Hoje, Nyusi é outro. Já não é de paz, muito menos de estabilidade. É um Nyusi declarante de que “não há espaço” para nada. Daqui para frente, é a segunda parte da estratégia. A infantilização e a diabolização, que consiste em colar a Renamo e Afonso Dhlakama à imagem de desestabilizadores, com o epíteto de “divisionista” à mistura.
Valha-nos o povo, que não é assim tão estúpido quanto Nyusi pensa, para perceber quem de facto anda com falsas promessas de unidade nacional e imerso em patriotismos da mais refinada hipocrisia. Vamos por partes. Diz Nyusi que a implementação das autarquias provinciais não é viável para o desenvolvimento do país.
Ora, ressalvando é claro algumas questões que precisam de ser trabalhadas num diálogo legal honesto, a proposta da Renamo tem o maior mérito de querer descentralizar a administração, incluir as províncias, e colocá-las como autoras do seu próprio destino. É este o grande mérito que reside naquele documento, que a todo o custo está a ser diabolizado, com a ajuda de alguns juristas de ocasião estomacal. Neste mérito da descentralização é onde reside a maior incompetência do Governo da Frelimo. Durante todos estes anos, a Frelimo foi colocando as províncias numa posição de feudos, em que a sua população só conta apara efeitos de voto e de estatísticas para atrair ajuda financeira. A Frelimo nunca contou com as províncias como locais onde reside gente pensante, capaz de tomar decisões estratégicas para o seu próprio destino. A Frelimo acredita que só os iluminados de Maputo (quem diz Maputo, fala da região a sul do Save) é que são capazes de ter ideias. Só eles é que estão habilitados a pensarem por todos. Do Save para cima é, na perspectiva da Frelimo, uma zona intelectualmente nula. São zonas de recursos naturais. E não há mais do que essa perspectiva.
Desfazer-se dessa visão retrógrada e tribalista é o maior problema, que a Frelimo tem medo de resolver. Quer continuar a exportar pensadores de Maputo para as províncias. Quer continuar a exportar as “visões estratégicas” de Maputo para as províncias. Quem não estiver em Maputo, é nulo.
Agora falemos da lei que Nyusi tanto defende. Na opinião do “jurista” Nyusi, as autarquias provinciais não têm fundamento legal, porque contrariam a Constituição da República e as demais leis. Muito conveniente, esta perspectiva. Gostaríamos de recordar ao senhor Filipe Nyusi, que, se as leis fossem de facto leis, neste país, primeiro teríamos editais das eleições. Depois, deviam estar detidos os que fizeram com que o senhor tivesse um número de votos superior ao número de eleitores, como aconteceu em Gaza. Depois, os dirigentes dos órgãos eleitorais deviam demitir-se. Mais tarde, faríamos as contas para saber se o senhor Nyusi seria o líder da oposição ou o terceiro candidato mais votado. Esta é a disposição correcta das coisas, se houvesse de facto leis. Mas, como elas são de conveniência, até o senhor Nyusi fala delas com algum sentido de legitimidade.
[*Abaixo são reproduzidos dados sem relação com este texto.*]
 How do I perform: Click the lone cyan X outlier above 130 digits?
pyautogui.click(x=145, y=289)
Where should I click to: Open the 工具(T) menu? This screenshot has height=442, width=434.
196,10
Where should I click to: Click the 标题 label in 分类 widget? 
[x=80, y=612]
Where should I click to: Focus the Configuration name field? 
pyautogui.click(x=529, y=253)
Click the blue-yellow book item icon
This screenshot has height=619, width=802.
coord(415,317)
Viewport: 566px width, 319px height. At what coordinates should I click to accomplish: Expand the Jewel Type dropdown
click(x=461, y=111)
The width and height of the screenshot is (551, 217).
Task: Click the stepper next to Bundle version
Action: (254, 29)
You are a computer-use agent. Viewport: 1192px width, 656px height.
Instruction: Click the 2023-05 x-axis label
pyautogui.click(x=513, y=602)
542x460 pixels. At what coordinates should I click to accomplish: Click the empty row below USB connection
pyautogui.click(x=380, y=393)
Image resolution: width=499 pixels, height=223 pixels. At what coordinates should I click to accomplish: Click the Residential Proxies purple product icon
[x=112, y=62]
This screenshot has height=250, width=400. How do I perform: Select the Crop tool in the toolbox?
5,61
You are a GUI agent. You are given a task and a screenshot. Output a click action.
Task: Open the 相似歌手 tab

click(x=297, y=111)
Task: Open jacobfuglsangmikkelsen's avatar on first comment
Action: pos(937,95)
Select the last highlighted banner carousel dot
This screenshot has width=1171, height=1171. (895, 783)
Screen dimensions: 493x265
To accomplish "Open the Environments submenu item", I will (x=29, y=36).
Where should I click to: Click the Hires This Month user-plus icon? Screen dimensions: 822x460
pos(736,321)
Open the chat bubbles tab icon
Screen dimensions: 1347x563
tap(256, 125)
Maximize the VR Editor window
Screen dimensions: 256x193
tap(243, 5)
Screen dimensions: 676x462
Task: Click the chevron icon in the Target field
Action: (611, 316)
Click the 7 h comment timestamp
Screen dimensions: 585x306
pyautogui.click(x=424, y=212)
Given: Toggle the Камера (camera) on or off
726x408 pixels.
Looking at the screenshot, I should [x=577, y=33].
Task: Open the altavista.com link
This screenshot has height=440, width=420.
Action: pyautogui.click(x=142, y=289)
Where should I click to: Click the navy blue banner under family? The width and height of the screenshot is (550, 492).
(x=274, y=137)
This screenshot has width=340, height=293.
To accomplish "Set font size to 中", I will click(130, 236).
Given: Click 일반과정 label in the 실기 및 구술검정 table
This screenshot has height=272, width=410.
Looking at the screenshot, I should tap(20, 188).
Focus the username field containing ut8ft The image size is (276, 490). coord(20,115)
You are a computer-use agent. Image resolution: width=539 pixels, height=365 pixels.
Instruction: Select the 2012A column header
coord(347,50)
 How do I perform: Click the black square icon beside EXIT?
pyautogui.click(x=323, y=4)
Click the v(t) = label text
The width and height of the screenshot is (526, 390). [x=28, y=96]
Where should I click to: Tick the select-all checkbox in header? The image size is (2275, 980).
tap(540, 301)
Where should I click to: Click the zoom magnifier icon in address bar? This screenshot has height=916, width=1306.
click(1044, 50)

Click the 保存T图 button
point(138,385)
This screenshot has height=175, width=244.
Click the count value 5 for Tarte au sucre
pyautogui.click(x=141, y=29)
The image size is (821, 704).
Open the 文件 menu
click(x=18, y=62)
E analisando todo este teatro político, ficamos com a sensação de que Nyusi está escolher a violência como saída. Armando Guebuza também achava que a Lei Eleitoral, nos moldes em que era proposta, era uma aberração e não havia “espaço”. Mais tarde, reconheceu que havia “espaço”. Armando Guebuza também achava que a oposição não devia existir neste país, mas mais tarde foi obrigado a almoçar com a oposição. Portanto, a postura de arrogância tem o condão de ter um único firmamento: a ilusão da ignorância. Esperamos sinceramente que Nyusi encontre o caminho da sobriedade, antes que os acontecimentos comecem a emitir a factura da arrogância. A tal “elite maconde” não estará aqui, quando as coisas começarem a aquecer, tal como ontem se assistiu à fuga, quando o tecto de Guebuza começou a ruir. Somos pela estabilidade nacional e contra a arrogância.